Memory Studies is an emerging field which uses the tool of memory to delve deep into the labyrinth of human psyche and as literature is a fictional representation of life and reality, Memory Studies has lot to do with literature. Life is all about creating and recollecting memories. The memories usually tend to construct, deconstruct and reconstruct individual as well as collective identities. Often mind shattering memories hang heavy upon the individuals and groups, and until the concerned people are not able to transcend the traumatic memories into narrative memories, the past experiences haunt the people like spectre. The entire process of construction and consumption of memories and history has a very textual process as the privileged memories are archived and popularised for the current and future generations due certain politics of representation. The mechanism of neural system is very biased so, it excludes and includes memories strategically. As the process of historiography is predominantly political and deals with certain perspective towards past so, every nation excludes some memories which are against of their interest like the colonisers never wrote in their national histories about their brutality and inhumanity on the vanquished people and celebrate a singular approach towards history. According to New Historicism, history and the process of historiography must always be questioned and challenged as history is exclusivist and monolithic and sanctions a certain approach towards past. Memory Studies, being a postcolonial venture always seeks to resurrect the pluralistic mini narratives which were long forgotten due to the celebration of monolithic grand narrative. The study of memories always try to reread, remap and reconstruct the unheard stories remaining in individual and marginalised collective memories as well as in many unknown artefacts. As the act of forgetting is cognitive component with the act of remembering, the perception about infallible memory is nothing but a mythical construction. There is no memory which represents the apt and objective reality about the past as the act of remembering fills up the missing links with probabilities or with imagination.

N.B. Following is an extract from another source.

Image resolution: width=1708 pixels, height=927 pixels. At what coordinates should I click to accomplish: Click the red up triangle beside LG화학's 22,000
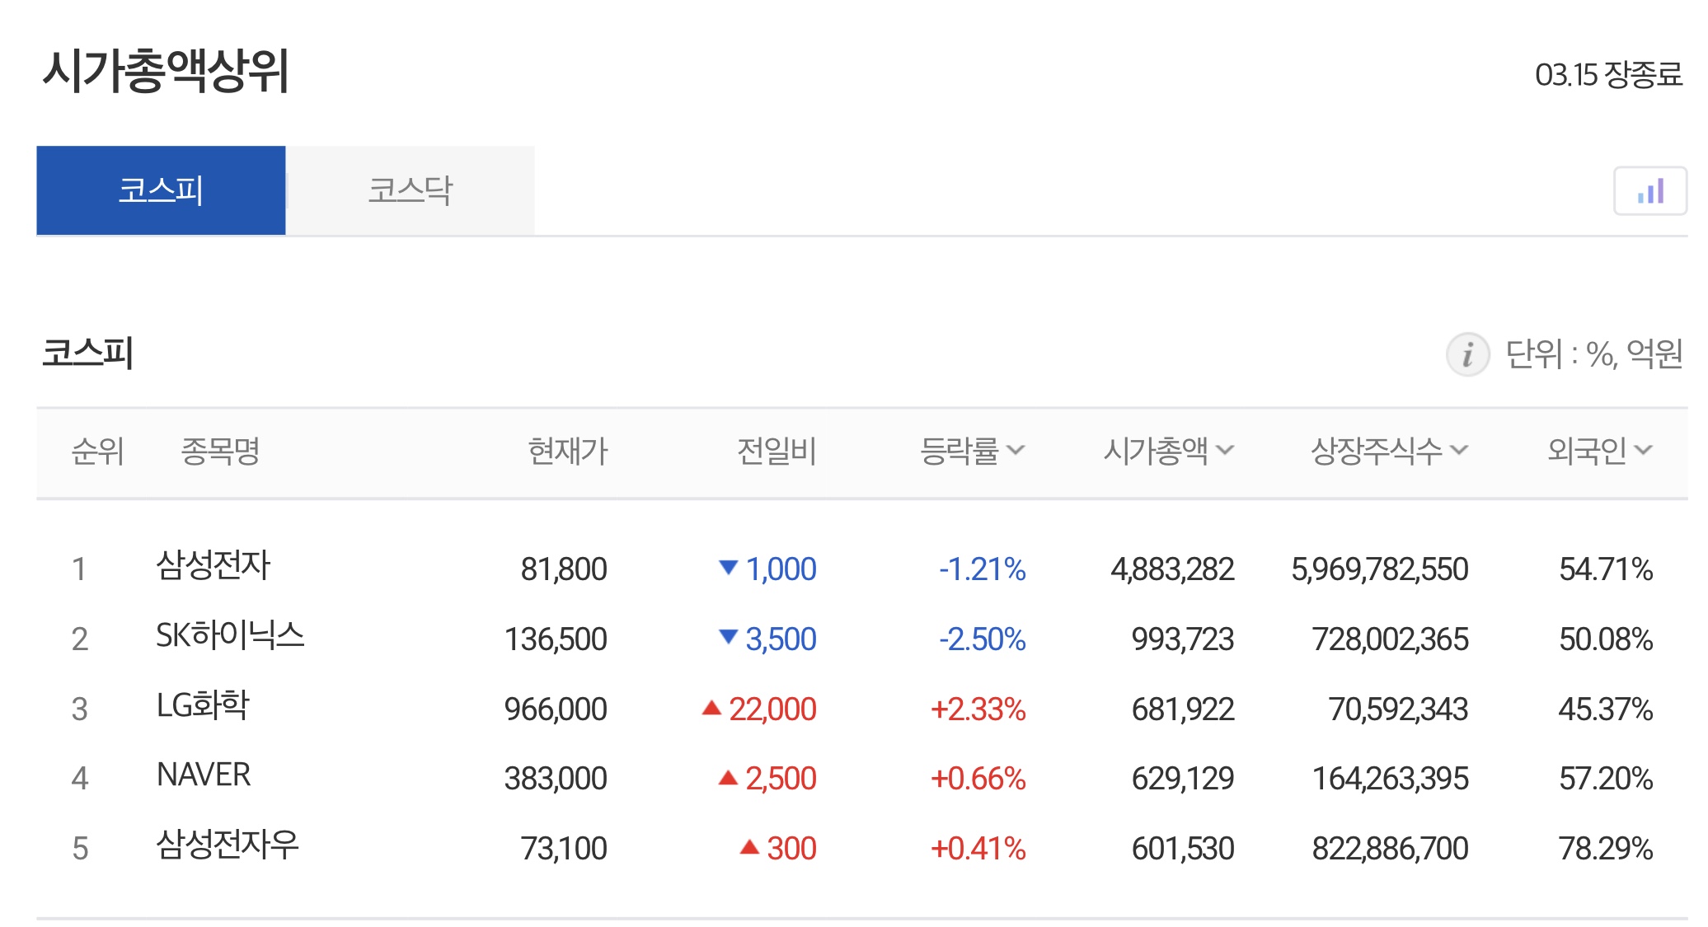pyautogui.click(x=711, y=707)
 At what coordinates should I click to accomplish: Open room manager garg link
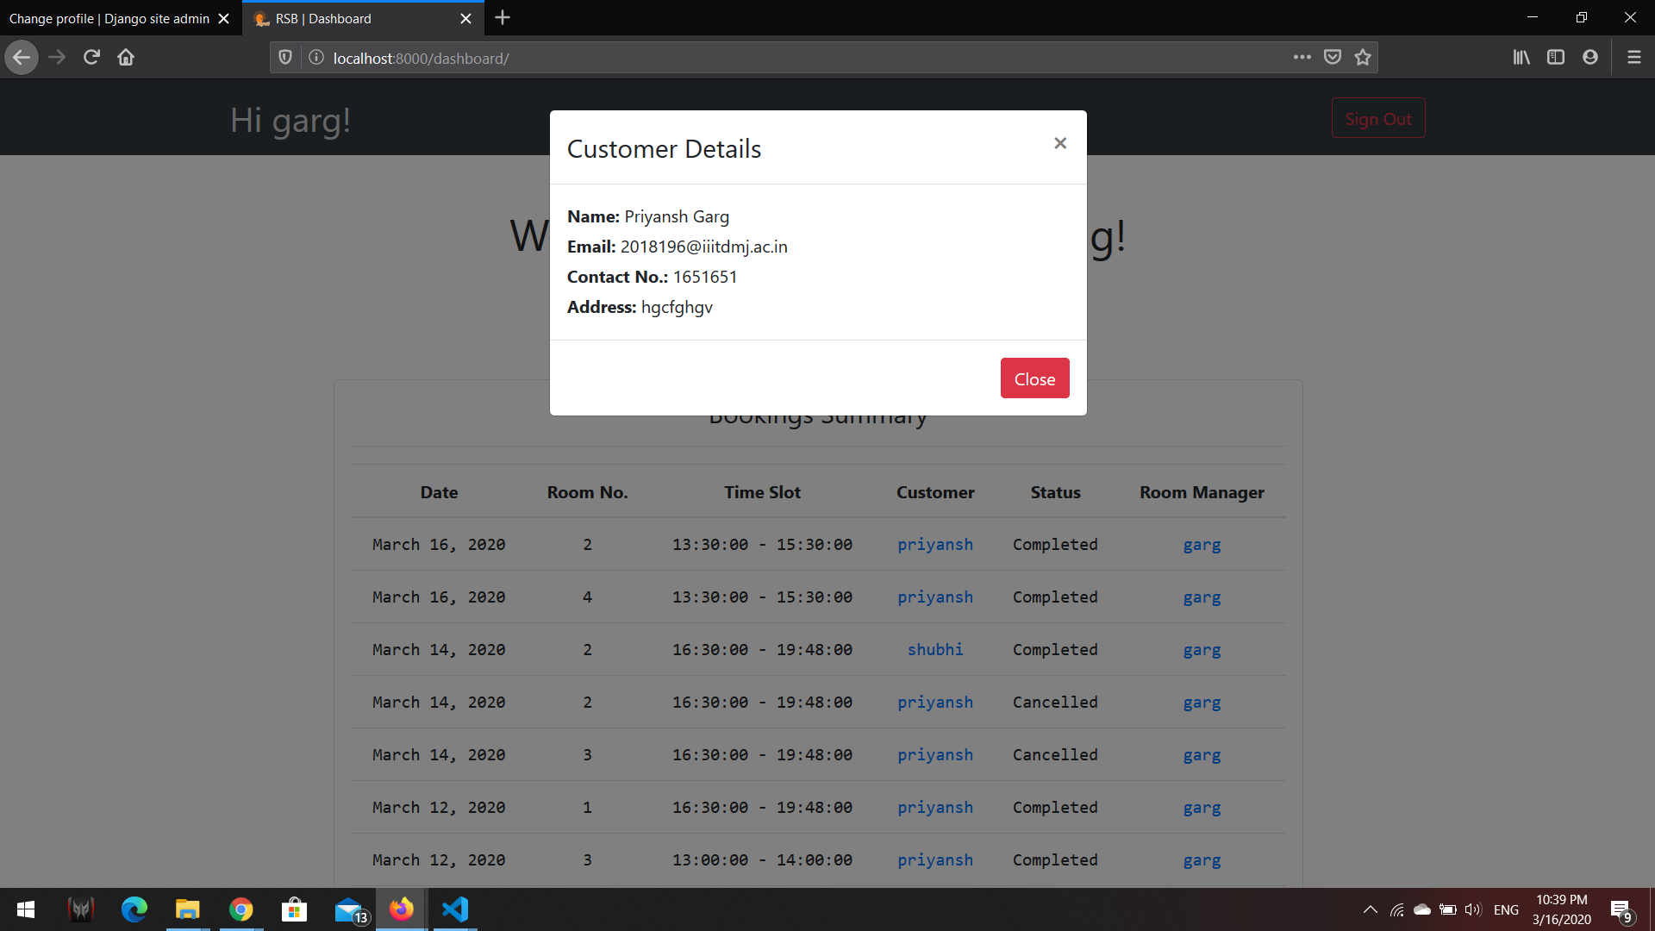point(1202,544)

The confessional narrative, namely Khaled Hosseini’s The Kite Runner inquiries into the individual, collective and national memories and explores the perspectives of the marginalised, dominated and migrated selves and remaps the past memories and through revisiting the mnemonic spaces in psychological time, the tale tells hegemonic different stories of peripheries which were long suppressed under the dominating grand narratives.

Through Hosseini’s protagonist Amir’s memories in The Kite Runner, the eternal conflict of sin and redemption finds a new dimension. The characters’ individual and collective memories serve as tools to show Afghanistan in its true colours. The narrative in unflinching terms reveals the actual brutality of ethnic cleansing of Hazaras, Russian invasion which in the name of Communism, massacred the innocent Afghan people and totalitarian aggression of autocratic Taliban regime.

References

Bhabha, Homi. The Location of Culture (Routledge Classics). 2nd ed., Routledge, 2004.

Hosseini, Khaled. Kite Runner. First Thus, Riverhead Books, 2022.

Lyotard, Jean-Francois, et al. The Postmodern Condition: A Report on Knowledge (Theory and History of Literature, Volume 10). 1st ed., University Of Minnesota Press, 1984.

Paranjape, Makarand. In Diaspora: Theories, Histories, Texts. Indialog Publications, 2022.

Rushdie, Salman. Imaginary Homelands. Vintage Books, 2010.